Most educators believe their school is prepared to handle a possible future wave of COVID-19 infections, but they are less likely to agree that their responses would include a return to the most restrictive pandemic precautions, like remote learning and universal mask requirements.
Those are the findings of a poll of 1,063 teachers, principals, and district administrators conducted by the EdWeek Research Center between March 30 and April 8.
The findings come as more schools relax COVID-19 mitigation strategies and comply with recent guidance from the Centers for Disease Control and Prevention that says universal school masking is only required in communities with high hospitalization and case rates.
In interviews, school and district leaders told Education Week they are generally hopeful about a gradual return to normal school operations. But after two years of twists and turns, they are still unsure of what to expect in the coming months as the CDC monitors a slight uptick in cases caused by the contagious BA.2 variant and warns about the potential for future virus mutations.
“The news is a constant reminder that we are not out of this,” said Janine Dillabaugh, an elementary school principal in Denver.
This week, she could feel that sense of uncertainty as she stood in her school’s office with fellow educators, discussing the return of mask requirements in Philadelphia and isolation protocols in China.
Like other respondents to EdWeek’s survey, Dillabaugh is confident her school’s employees could respond to another virus surge, but she’s hopeful they won’t have to.
“Logistically, we are prepared,” she said. “We have check-in meetings with our district, they continue to keep a pulse on cases, we have the systems and structures set up from the highest moments of cases—during Delta— that worked and got us through that.”
“On the flip side, are we prepared socially and emotionally? No. I would say it would be a huge jolt to the system again.”

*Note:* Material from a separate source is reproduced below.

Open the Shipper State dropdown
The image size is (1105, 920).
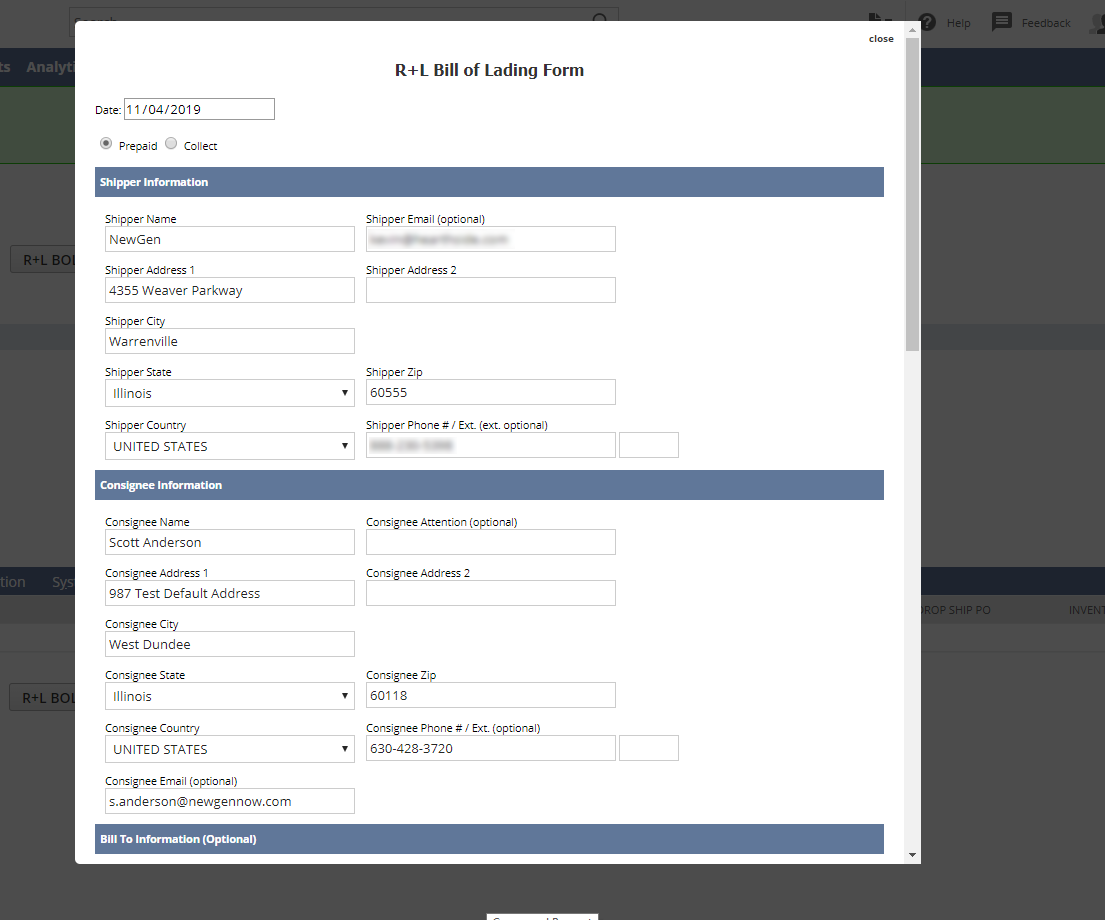pyautogui.click(x=229, y=393)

Among respondents to the EdWeek Research Center survey, 89 percent said their school or district would be “somewhat prepared” or “very prepared” for “any new COVID variant or surge of the magnitude that hit the nation and schools in 2020 to 2021.” Seven percent said their school or district would be “somewhat unprepared” and 4 percent said they would be “very unprepared.”
Even as they eased recommendations and introduced new, less stringent metrics to measure community risk, federal health officials have also stressed that schools have the tools they need to operate safely in person amid any future upticks in cases.
“We need to be able to relax our layered prevention measures when we have fewer cases and hospitalizations, but then we need to be able to dial them up again should there be a new variant or a new surge,” CDC Director Rochelle Walensky said in February as she announced new mask recommendations.
Educators divided on the return of masks, precautions
But educators who responded to EdWeek’s survey were divided about which COVID-19 protocols their schools would adopt.
For example, 50 percent of respondents said their school or district previously required masks and would likely reimpose those rules if there is another surge. Thirty-nine percent said their school previously had a mask requirement but would not likely reimpose one if there is another surge.
There was more agreement about in-person learning: Fifty-eight percent of respondents said their school previously had a full or partial shutdown, but it would not likely be reimposed if there is another surge.
Asked about quarantine protocols for students exposed to COVID-19, 34 percent said their school or district had such requirements in place currently, and 35 percent said previous quarantine protocols would likely be reinstated in case of a surge. Thirty percent of respondents said their school or district had quarantine requirements previously but would not likely reinstate them, and 2 percent said they have never had such rules.
Schools’ COVID-19 responses have been divisive in many communities, and it would be even more challenging to put restrictions in place after they have been lifted, said Brian Stacy, superintendent of the 300-student Melrose, N.M., district.
“I got it on both ends,” he said. “‘Are you going to make our kids wear masks?’ ‘Are you not going to make our kids wear masks?’ I had to straddle that fence.”
The Melrose community, which Stacy described as “very conservative,” was generally less cautious than the state’s leadership, he said. The district required masks when the state called for them, but dropped the requirement as soon as it could.
Stacy said it would be “political suicide” for state leaders to reimpose face-covering requirements in schools.
But other educational administrators said they believed their students and their families would be more receptive to the return of heightened precautions if they are deemed necessary.
“I’m a hopeful person,” said Lou Maynus, who is superintendent of both the Ohio State School for the Blind and the Ohio School for the Deaf. “Sometimes I think I have a Pollyanna attitude, but we have to be prepared. Living through what we’ve lived through the last couple of years, we are prepared.”
Throughout the pandemic, the school has regularly disinfected surfaces so that blind students could safely navigate buildings and learn through touch. And teachers and students wore masks with clear windows so that deaf students could more easily see mouth movements and facial expressions.
Because some students have co-occurring conditions that make them more vulnerable to severe illness, Maynus believes her community would be cooperative with any stepped-up precautions.
Dillabaugh, the Denver principal, said she expected the same cooperation from her community.
“ I’m optimistic that we are heading in the right direction and heading toward normalcy,” she said. “I’m also realistic that if cases surge again and we have to look at [adopting precautions] again, that we would be able to do it.”